In 1966, Brian Wilson of the Beach Boys entered the studio to compose Smile, an album that he believed would transform not just the band, but the face of popular music. What happened next – captured by writer Jules Siegel, who had spent months in the Beach Boys' inner circle – would become legend. "Goodbye Surfing, Hello God," Siegel's account of the tortured efforts to complete Smile, ran in Cheetah magazine, helping to create the legacy of Wilson's madcap genius and the mystique around rock's greatest lost album. The following is adapted from Siegel's original 1967 story, recently resurrected by The Atavist as an ebook single for the Kindle and Nook, and as a multimedia production in The Atavist iPhone/iPad app.

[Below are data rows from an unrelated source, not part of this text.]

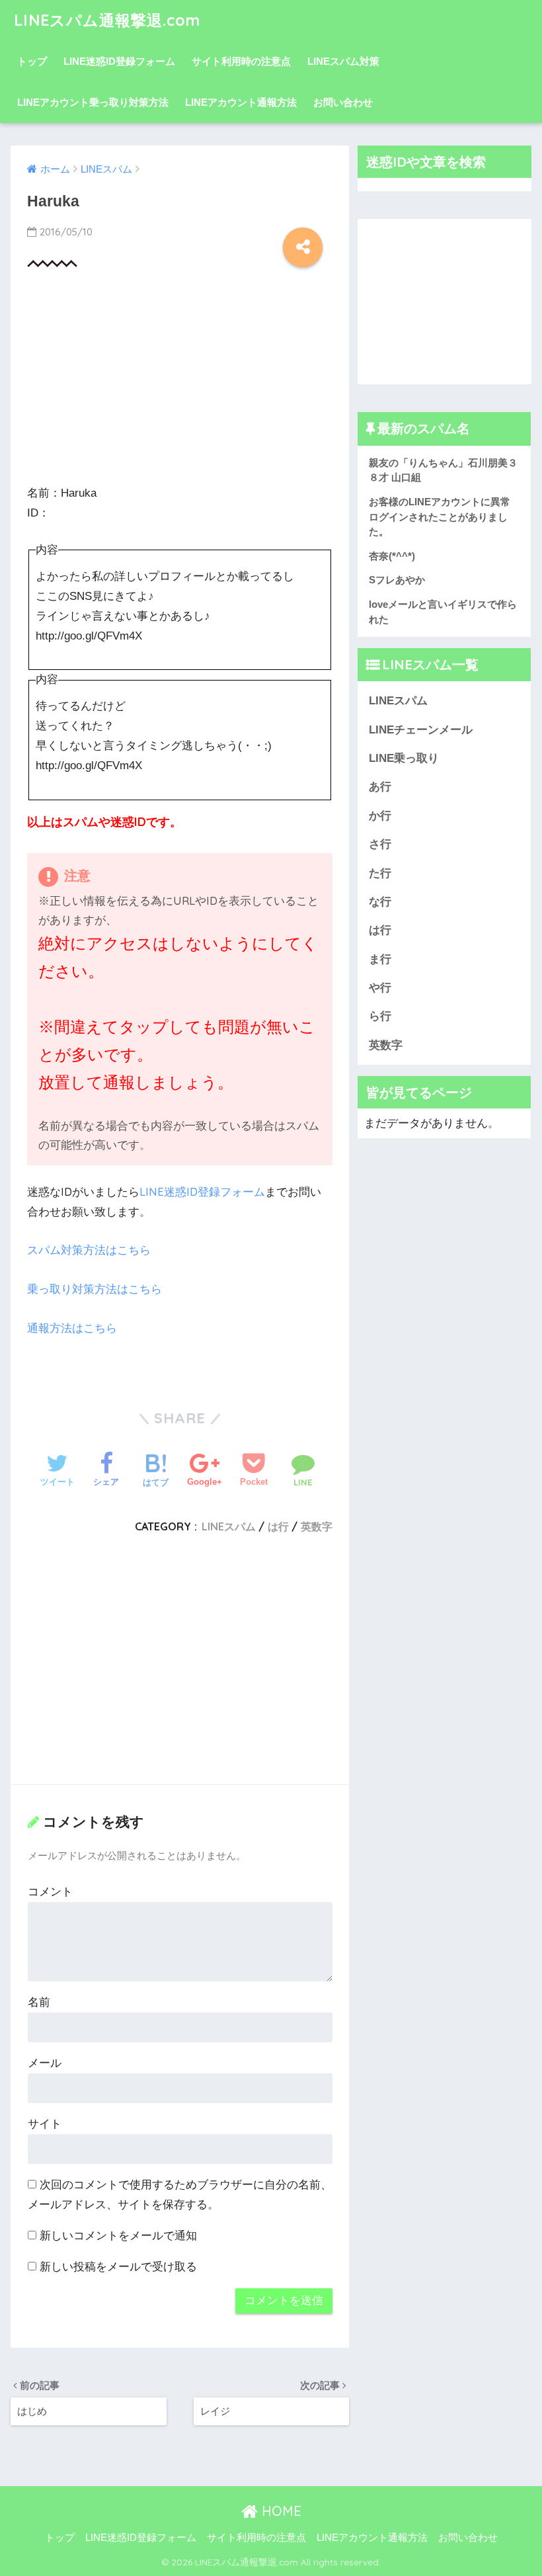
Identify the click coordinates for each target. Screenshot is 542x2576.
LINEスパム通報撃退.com (107, 20)
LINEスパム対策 (343, 61)
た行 (380, 873)
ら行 (380, 1016)
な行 (380, 901)
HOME (279, 2511)
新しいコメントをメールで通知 (118, 2235)
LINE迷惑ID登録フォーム (119, 61)
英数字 (316, 1526)
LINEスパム (229, 1526)
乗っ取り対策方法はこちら (94, 1289)
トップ (32, 61)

"I'm writing a teenage symphony to God," Brian Wilson told dinner guests on an October evening. He then played for them the collection of black acetate trial records that lay piled on the floor of his red-imitation-velvet-wallpapered bedroom with its leopard-print bedspread. In the bathroom, above the washbasin, there was a plastic color picture of Jesus Christ with trick-effect eyes that appeared to open and close when you moved your head. Sophisticate newcomers pointed it out to each other and laughed slyly, almost hoping to find a Keane painting among decorations ranging from lava lamps to a department store rack of dozens of dolls, each still in its plastic bubble container, the whole display trembling like a space-age Christmas tree to the music flowing out into the living room.
In the kitchen, Marilyn Wilson was trying to get the meal organized and served, aided and hindered by the chattering suggestions of the guests' wives and girlfriends. When everyone was seated and waiting for the food, Brian tapped his knife idly on a white china plate.
"Listen to that," he said. "That's really great!" Everybody listened as Brian played the plate. "Come on, let's get something going here," he ordered. "Michael – do this. David – you do this." A plate-and-spoon musicale began to develop as each guest played a distinctly different technique, rhythm and melody under Brian's enthusiastic direction.
"That's absolutely unbelievable!" said Brian. "Isn't that unbelievable? That's so unbelievable I'm going to put it on the album. Michael, I want you to get a sound system up here tomorrow and I want everyone to be here tomorrow night. We're going to get this on tape." Brian Wilson's plate-and-spoon musicale never did reach the public, but only because he forgot about it. Other sounds equally strange have found their way onto his records. On Pet Sounds, for example, on some tracks there is an odd, soft, hollow percussion effect that most musicians assume is some kind of electronically transmuted drum sound – a conga drum played with a stick perhaps, or an Indian tom-tom. Actually, it's drummer Hal Blaine playing the bottom of a plastic jug that once contained Sparklettes spring water. And, of course, at the end of the record there is the strangely affecting track of a train roaring through a lonely railroad crossing as a bell clangs and Brian's dog, Banana, a beagle, and Louie, a dark brown Weimaraner, bark after it.
Earlier in the summer, Brian had hired Van Dyke Parks, a super-sophisticated young songwriter and composer, to collaborate with him on the lyrics for Smile. With Van Dyke working for him, he had a fighting chance against John Lennon, whose literary skill and Liverpudlian wit had been one of the most important factors in making the Beatles the darlings of the hip intelligentsia.
With that flank covered, Brian was ready to deal with some of the other problems of trying to become hip, the most important of which was how he was going to get in touch with some really hip people. In effect, the dinner party at the house was his first hip social event, and the star of the evening, so far as Brian was concerned, was Van Dyke Parks's manager, David Anderle, who showed up with a whole group of very hip people.